• **課題の指示**
デジカメについての投稿で終わる抜粋文を引き継ぎ、最後の文の後から書き進めること。

• **抜粋文**
----

8行目から3行。叔父さん叔母さん側からの状況と自身からの状況が混在化してませんか?叔母さんを迎えに来させ(叔父さん目線)以後(自分目線)なんだか分からない文章になっているようですが。どうかしら・・・
辛口診断ありがとう (ユーリー)
2009-09-23 07:32:04
心理学のことは解りません。心の傷くらいのつもりです。自分目線に変えました。
デジカメの功罪 (やまね)
2009-09-23 21:17:46
 若い頃からカメラには興味を持ち続けています。最近はデジカメ流行りの上に携帯電話でも写真が撮れるので、写真がぐっと身近なものになりました。今時“女子供でも撮れるようになった”などと言ったらきついお叱りを被るのでしょうが、貴女のような年配の方には特に抵抗もなく受け入れられることでしょう。

----

• **提供資料**
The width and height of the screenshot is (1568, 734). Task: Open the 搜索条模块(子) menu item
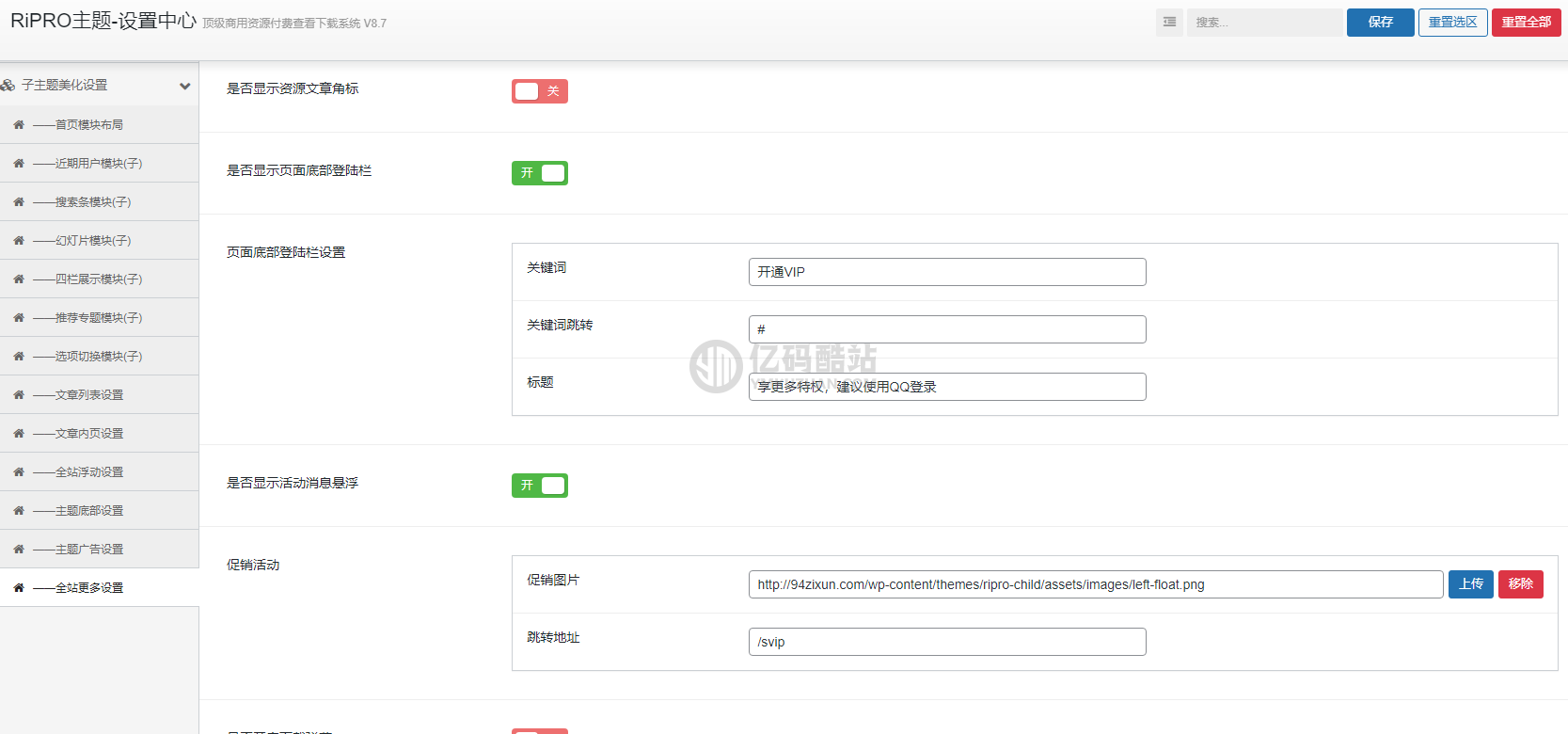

----

• **出力結果**
先日もラジオで「人間は何か一つ便利さを手に入れれば、必ず何か大切な物を失う」と言っていました。写真が簡単に撮れるようになって露出の方程式などという七面倒くさいものは無縁になりました。だから写真が写る原理も理屈も知らなくて済むことになりました。これでよいのだろうかと私は大変疑問に思います。
 フィルムは今でも決して安くはありません。だから一齣一齣を慎重に撮ります。デジカメは気に入らない駒は消して何度でも取り直せますから慎重さに欠けることになります。
 貴女の叔父様が撮っておられたような気持ちで勉強され、素晴らしい俳画の写真が掲載されるようになることを期待しています。